Of term limits, Castro said he and his brother had made various attempts to promote young leaders, but that they had not worked out well – perhaps a reference to the 2009 firing of Cuba’s photogenic foreign minister and vice president, who were later accused of lusting too obviously for power.

“Today we face the consequences of not having a reserve of substitutes ready,” Castro said.

Like the proposals on economic changes, the term-limit idea does not yet carry the force of law since the party gathering lacks the powers of parliament. But it’s all but certain to be acted on quickly by the National Assembly.

The Communist Party is the only political organization recognized on the island, and most politicians are members. Cubans vote for municipal and national assemblies, which in turn elect senior leaders including the president. Currently there is no set limit on their terms.

Since taking office, Raul Castro has leased tens of thousands of hectares of fallow government land to small farmers, and enacted reforms that allow Cubans to go into business for themselves, rent out homes and hire employees.

Cubans are watching to see whether other changes emerge from the Congress – such as the end of a near-total ban on buying and selling private property, or details on promises to extend bank credits.

Raul Castro has also pledged to end Cuba’s unusual two-tiered currency system, where wages are paid in pesos, while many imported goods are available only in a dollar-linked economy beyond most people’s reach. The president, however, has said little about how or when he will accomplish that.

The other major prong of the modernization drive – a goal of laying off half a million state workers in jobs that are unproductive and redundant – has been delayed indefinitely.

Carmelo Mesa-Lago, a Florida-based Cuba economics expert, said the changes so far have not been sufficient to revive the island’s sputtering economy, and more must be done.

Authorities need to expand private business licenses to the professional class to stop the brain drain, reduce taxes on earnings and deliver badly needed credit and training, among other measures, Mesa-Lago said.

“If you want to get rid of all this dead wood which costs a lot of money, and have money to be able to pay better wages, then you have to give priority to job creation,” Mesa-Lago said. “You shouldn’t be punishing these people who are trying to expand these jobs.”
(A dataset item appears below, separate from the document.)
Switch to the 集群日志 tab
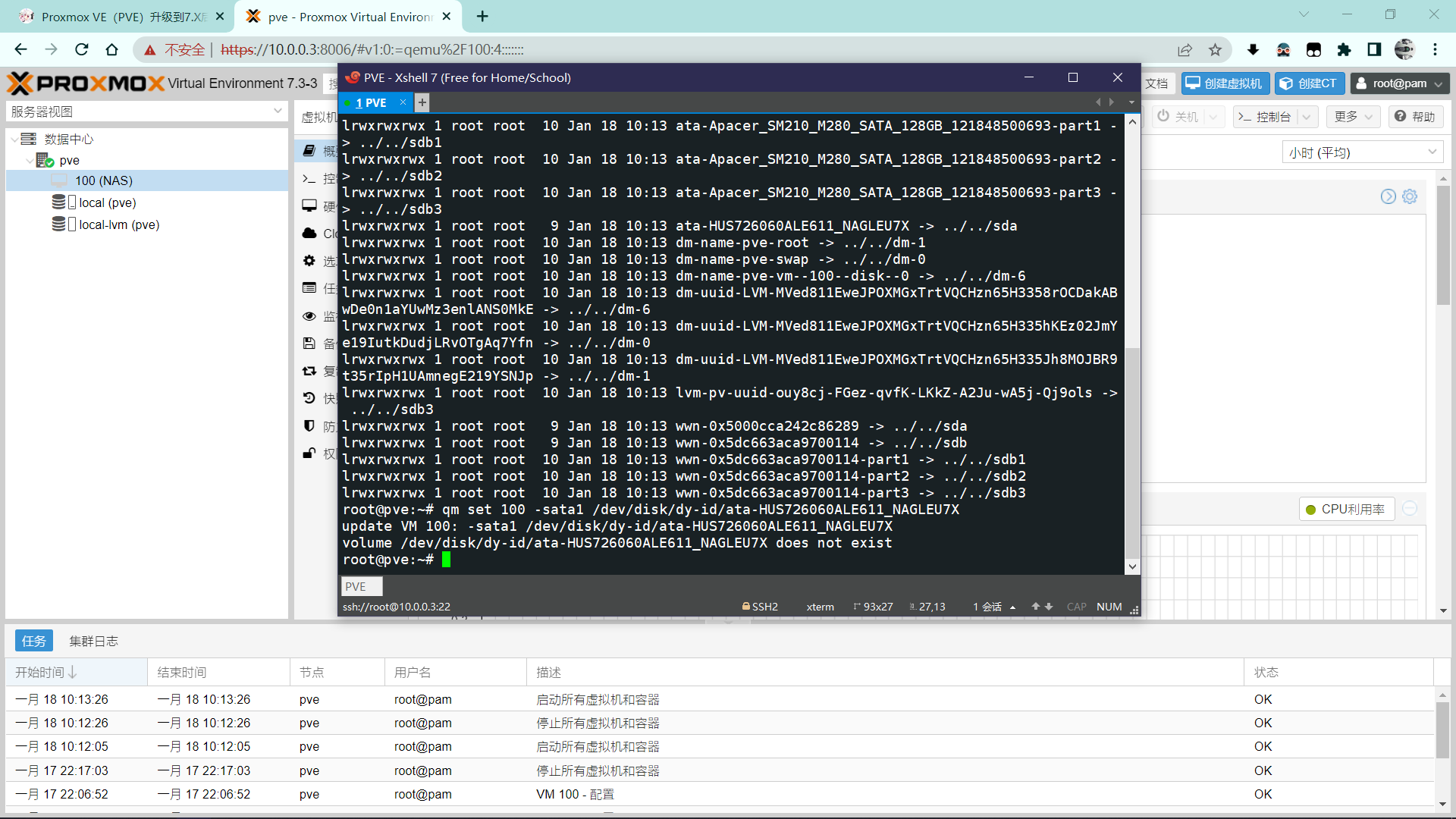 [93, 641]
Also key is the question of the Communist Party’s top leadership, which will be decided at the close of the Congress. Raul Castro presumably will be named to succeed older brother Fidel as first secretary, but it is unknown who may be tapped to be No. 2.

Castro’s speech about rejuvenating the political system added to hopes that a younger politician might take up that mantle, perhaps signaling a preferred successor.

Castro himself has said the party gathering will likely be the last of its kind under the generation that launched the 1959 revolution, many of whom are already in their graves. Since the last party Congress in 1997, Cuba has lost such giants as Vilma Espin, Raul’s wife and a major revolutionary figure in her own right; and Juan Almeida, a vice president and commander of the revolution who died last year.

Earlier Saturday, Cuba put on a rousing military and civilian parade to mark the 50th anniversary of the Bay of Pigs attack of 1961, when Fidel Castro’s 2-year-old government routed an invasion force of some 1,200 Cuban exiles supported by the CIA.

Thousands of soldiers high-stepped through sprawling Revolution Plaza as a military band played martial music beneath the gaze of an iconic image of Ernesto “Che” Guevara. Helicopters whirred and jet fighters in combat formation roared overhead while freshly painted amphibious assault vehicles and rocket launchers rumbled past a saluting Raul Castro up on the dais. Before becoming president, Castro was head of the armed forces.

Behind the troops marched hundreds of thousands of Cubans who waved to Castro. “Long live Cuba! Long live Fidel! Long live Raul!” they shouted.

“It is a really good party,” said Anaibis Fernandez, a 54-year-old employee at a Havana sports facility who was among the marchers. “There are a lot of people here, and it’s very well organized.”